--- Provided entries ---

──────

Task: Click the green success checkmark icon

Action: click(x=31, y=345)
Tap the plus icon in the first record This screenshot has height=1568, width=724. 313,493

──────

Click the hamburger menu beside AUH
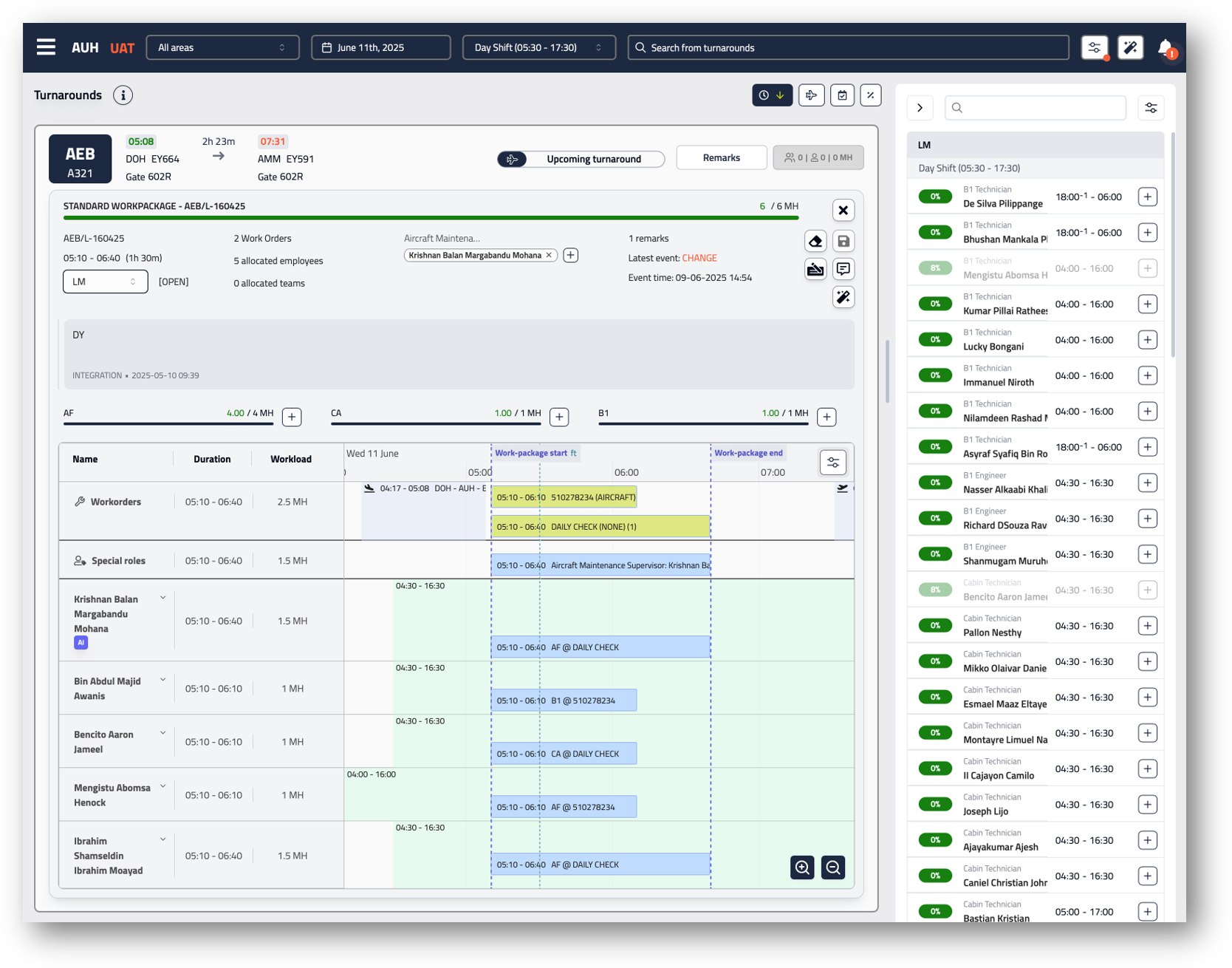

──────

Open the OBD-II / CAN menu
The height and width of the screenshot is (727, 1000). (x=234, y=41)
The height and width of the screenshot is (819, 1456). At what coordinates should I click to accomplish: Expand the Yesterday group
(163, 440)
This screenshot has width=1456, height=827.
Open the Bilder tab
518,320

──────

--- Job ---
Return the data verbatim, from the line containing "Task: Click the green success checkmark icon" through the line containing "Tap the plus", with both of those lines included.

--- Finished answer ---
Task: Click the green success checkmark icon

Action: click(x=31, y=345)
Tap the plus icon in the first record This screenshot has height=1568, width=724. 313,493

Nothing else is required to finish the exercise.